Vespa at Zedge – providing personalization content to millions of iOS, Android & web users

This blog post describes Zedge’s use of Vespa for search and recommender systems to support content discovery for personalization of mobile phones (Android, iOS and Web). Zedge is now using Vespa in production to serve millions of monthly active users. See the architecture below.


What is Zedge?


Zedge’s main product is an app – Zedge Ringtones & Wallpapers – that provides wallpapers, ringtones, game recommendations and notification sounds customized for your mobile device.  Zedge apps have been downloaded more than 300 million times combined for iOS and Android and is used by millions of people worldwide each month. Zedge is traded on NYSE under the ticker ZDGE.

People use Zedge apps for self-expression. Setting a wallpaper or ringtone on your mobile device is in many ways similar to selecting clothes, hairstyle or other fashion statements. In fact people try a wallpaper or ringtone in a similar manner as they would try clothes in a dressing room before making a purchase decision, they try different wallpapers or ringtones before deciding on one they want to keep for a while.

The decision for selecting a wallpaper is not taken lightly, since people interact and view their mobile device screen (and background wallpaper) a lot (hundreds of times per day).

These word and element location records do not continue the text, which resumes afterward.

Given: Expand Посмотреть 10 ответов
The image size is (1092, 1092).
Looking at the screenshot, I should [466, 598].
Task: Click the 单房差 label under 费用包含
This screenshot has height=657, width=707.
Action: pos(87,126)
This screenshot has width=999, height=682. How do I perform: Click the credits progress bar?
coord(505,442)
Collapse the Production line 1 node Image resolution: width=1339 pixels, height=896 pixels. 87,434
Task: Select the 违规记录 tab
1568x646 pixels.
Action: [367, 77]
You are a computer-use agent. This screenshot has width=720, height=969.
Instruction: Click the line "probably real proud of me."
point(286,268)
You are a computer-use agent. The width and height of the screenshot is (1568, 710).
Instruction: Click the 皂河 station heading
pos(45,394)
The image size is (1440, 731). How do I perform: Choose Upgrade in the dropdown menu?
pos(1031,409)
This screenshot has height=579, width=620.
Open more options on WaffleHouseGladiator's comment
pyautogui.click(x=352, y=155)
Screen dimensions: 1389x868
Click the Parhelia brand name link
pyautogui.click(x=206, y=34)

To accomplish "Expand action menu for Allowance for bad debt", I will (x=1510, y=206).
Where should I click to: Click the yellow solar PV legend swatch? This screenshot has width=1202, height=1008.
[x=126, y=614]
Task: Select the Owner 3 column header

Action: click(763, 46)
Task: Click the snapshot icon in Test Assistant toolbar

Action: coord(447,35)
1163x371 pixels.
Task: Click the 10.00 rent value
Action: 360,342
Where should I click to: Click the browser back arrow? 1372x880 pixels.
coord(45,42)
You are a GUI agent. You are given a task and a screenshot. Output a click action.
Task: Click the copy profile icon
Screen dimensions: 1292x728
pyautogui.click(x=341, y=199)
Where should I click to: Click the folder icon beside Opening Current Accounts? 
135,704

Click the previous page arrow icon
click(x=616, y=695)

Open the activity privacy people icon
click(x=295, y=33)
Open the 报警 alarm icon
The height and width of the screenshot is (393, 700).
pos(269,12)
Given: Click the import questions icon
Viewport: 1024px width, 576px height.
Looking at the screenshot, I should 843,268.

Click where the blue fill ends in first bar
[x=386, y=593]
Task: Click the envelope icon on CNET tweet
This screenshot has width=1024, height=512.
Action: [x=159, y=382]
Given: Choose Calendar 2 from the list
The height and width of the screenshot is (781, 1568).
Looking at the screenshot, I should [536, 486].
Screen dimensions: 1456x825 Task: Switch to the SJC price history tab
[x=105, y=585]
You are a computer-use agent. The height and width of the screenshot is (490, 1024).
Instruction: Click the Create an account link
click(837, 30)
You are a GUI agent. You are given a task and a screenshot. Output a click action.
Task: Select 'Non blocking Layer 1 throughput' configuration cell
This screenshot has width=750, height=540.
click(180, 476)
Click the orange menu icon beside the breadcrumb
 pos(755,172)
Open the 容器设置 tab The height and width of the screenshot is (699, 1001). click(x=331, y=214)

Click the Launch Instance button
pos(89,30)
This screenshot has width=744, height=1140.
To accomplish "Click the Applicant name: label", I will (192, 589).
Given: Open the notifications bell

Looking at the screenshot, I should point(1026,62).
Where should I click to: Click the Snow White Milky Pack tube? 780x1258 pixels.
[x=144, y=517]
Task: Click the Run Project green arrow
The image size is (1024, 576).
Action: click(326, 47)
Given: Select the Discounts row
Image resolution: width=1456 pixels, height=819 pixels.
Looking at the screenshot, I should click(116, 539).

Why Zedge considered Vespa

Zedge apps – for iOS, Android and Web – depend heavily on search and recommender services to support content discovery. These services have been developed over several years and constituted of multiple subsystems – both internally developed and open source – and technologies for both search and recommender serving. In addition there were numerous big data processing jobs to build and maintain data for content discovery serving. The time and complexity of improving search and recommender services and corresponding processing jobs started to become high, so simplification was due.


Vespa seemed like a promising open source technology to consider for Zedge, in particular since it was proven in several ways within Oath (Yahoo):

  1. Scales to handle very large systems , e.g. 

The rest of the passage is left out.